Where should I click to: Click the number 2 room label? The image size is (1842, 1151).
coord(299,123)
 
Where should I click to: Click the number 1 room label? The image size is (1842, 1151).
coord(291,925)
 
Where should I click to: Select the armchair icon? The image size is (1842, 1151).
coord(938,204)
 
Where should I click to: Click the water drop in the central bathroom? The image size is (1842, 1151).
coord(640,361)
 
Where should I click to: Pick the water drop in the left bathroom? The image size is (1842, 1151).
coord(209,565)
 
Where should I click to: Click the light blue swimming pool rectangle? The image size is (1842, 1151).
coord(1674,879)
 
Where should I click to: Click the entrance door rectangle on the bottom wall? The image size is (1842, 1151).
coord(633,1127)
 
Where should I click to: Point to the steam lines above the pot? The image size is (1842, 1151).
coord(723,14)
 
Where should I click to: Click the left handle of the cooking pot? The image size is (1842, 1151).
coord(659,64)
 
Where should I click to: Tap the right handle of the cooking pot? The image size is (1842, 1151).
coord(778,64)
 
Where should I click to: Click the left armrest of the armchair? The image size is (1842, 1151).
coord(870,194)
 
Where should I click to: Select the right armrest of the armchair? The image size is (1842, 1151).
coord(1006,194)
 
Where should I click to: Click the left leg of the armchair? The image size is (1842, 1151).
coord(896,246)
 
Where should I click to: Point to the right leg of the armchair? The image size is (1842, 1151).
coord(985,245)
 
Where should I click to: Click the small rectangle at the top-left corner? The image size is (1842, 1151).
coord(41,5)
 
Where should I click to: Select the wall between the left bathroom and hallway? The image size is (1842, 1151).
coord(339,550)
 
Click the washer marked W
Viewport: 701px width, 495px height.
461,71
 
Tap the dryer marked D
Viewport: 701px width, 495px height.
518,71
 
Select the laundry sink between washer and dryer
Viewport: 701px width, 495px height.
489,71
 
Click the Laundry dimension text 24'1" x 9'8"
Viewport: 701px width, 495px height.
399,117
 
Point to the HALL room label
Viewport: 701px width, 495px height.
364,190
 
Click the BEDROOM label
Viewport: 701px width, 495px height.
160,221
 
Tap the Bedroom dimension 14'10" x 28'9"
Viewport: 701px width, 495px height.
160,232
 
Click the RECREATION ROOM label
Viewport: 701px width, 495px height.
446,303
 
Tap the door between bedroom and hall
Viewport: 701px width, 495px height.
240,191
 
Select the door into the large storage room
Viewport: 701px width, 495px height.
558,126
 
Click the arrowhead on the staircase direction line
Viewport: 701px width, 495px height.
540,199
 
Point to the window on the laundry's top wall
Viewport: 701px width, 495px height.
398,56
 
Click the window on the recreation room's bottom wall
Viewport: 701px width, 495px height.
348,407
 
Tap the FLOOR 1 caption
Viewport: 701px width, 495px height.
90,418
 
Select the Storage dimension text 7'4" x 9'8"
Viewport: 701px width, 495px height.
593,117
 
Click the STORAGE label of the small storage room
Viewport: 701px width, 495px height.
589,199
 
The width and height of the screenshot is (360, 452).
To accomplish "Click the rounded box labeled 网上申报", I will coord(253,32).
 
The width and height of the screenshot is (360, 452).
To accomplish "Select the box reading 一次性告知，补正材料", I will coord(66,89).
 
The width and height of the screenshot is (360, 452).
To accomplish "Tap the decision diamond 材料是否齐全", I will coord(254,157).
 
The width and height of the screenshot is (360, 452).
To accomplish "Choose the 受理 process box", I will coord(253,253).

> **PROBLEM TO WORK ON**
Can you write out everything from the start of the rows down to the line containing "coord(291,925)", swapping "room label" for "room marker" and leaving all else unchanged?

> **SOLUTION TO THIS PROBLEM**
Where should I click to: Click the number 2 room marker? The image size is (1842, 1151).
coord(299,123)
 
Where should I click to: Click the number 1 room marker? The image size is (1842, 1151).
coord(291,925)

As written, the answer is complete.